To scale out the architects roles, I would formalize the concept of self organized working groups. Their responsibility would be to produce a draft to be presented to a technical board. Once the standard is approved / implemented / released, the working group is disbanded.
How would it work?
Any individual having an idea would expose it on wikitech-l to gain people to its cause. They would form a self organized working group using whatever tools and practices they agree upon. The aim of the group would be to produce a draft.
The technical board would be made of the smartest people we have, ideally including non wikimedia people. To name a few, at the *very minimum* I would include Brion, Tim, Mark and Ori and definitely Daniel Kinzler from WMDE, probably adding Rob as the facilitator.

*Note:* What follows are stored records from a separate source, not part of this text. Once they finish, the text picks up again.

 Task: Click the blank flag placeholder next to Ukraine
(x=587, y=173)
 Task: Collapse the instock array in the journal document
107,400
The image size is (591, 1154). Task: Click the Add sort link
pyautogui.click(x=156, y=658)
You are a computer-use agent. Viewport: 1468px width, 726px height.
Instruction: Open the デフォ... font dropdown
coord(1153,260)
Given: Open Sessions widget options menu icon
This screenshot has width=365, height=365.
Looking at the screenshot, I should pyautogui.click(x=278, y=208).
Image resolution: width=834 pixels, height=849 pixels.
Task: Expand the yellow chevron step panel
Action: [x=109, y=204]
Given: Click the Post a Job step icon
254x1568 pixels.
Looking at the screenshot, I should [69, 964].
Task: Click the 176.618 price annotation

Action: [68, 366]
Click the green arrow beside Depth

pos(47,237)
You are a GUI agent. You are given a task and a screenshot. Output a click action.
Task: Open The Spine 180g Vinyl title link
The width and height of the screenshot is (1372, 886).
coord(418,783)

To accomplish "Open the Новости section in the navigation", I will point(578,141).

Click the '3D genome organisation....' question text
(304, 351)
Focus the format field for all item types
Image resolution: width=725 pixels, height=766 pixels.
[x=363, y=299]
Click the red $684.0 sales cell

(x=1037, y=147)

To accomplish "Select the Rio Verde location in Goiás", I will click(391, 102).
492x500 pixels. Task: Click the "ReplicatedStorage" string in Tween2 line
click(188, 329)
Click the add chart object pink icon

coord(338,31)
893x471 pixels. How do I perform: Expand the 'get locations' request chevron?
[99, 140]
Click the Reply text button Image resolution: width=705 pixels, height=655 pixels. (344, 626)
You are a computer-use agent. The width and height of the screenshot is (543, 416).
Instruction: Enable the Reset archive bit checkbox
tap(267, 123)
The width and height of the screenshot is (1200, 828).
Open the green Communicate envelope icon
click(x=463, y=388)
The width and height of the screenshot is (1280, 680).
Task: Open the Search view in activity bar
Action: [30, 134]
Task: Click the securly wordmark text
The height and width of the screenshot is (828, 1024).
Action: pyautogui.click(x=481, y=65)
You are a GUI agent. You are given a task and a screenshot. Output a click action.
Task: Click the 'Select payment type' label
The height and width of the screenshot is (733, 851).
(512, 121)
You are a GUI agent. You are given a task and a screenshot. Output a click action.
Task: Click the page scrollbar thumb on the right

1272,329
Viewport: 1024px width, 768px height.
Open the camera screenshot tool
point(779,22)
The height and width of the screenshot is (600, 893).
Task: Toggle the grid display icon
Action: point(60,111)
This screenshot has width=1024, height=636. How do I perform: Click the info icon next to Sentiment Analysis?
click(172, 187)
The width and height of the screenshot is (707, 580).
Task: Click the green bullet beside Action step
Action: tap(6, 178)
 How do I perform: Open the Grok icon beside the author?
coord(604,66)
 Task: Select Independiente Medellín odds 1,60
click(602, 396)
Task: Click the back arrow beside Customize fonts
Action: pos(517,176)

The board responsibilities would be: - provide support to the working group leaders - ensure working groups are progressing - handle conflicts between members of a group - ensure the working groups work are not overlapping - accept the produced drafts as RFC.
Whenever a working group publishes a draft, it would be reviewed by whoever is interested and amended until it has consensus. The draft is then proposed to the technical board which has the final word and publish the draft as a RFC.
As to who is going to implement the RFC, I guess it depends on who needs it in the first place. Most of the time it would be for Wikimedia, so the Wikimedia engineering managers would be responsible to get the standard implemented, released and deployed. The draft could well propose a working implementation as well.
If a working group is working on an ambitious feature, it could probably use some real life meeting from time to time.
The technical board could use some monthly meetings much like the RFC review IRC meeting we are already having.
Finally, the MediaWiki architecture summit would gather all the working groups members and technical board members with an agenda of drafts to approve or vision of the next working groups to form.
Example:
https://www.mediawiki.org/wiki/Requests_for_comment/LESS
Working group was Ori Livneh, Jon Robson, Steven Walling. They came with a draft and implementation after a few review cycles.
Along the process Brion stepped in to offer technical reviews/guidance.
Brion eventually accepted it by marking the RfC complete and merging the implementation.
End result: MediaWiki now supports LESS.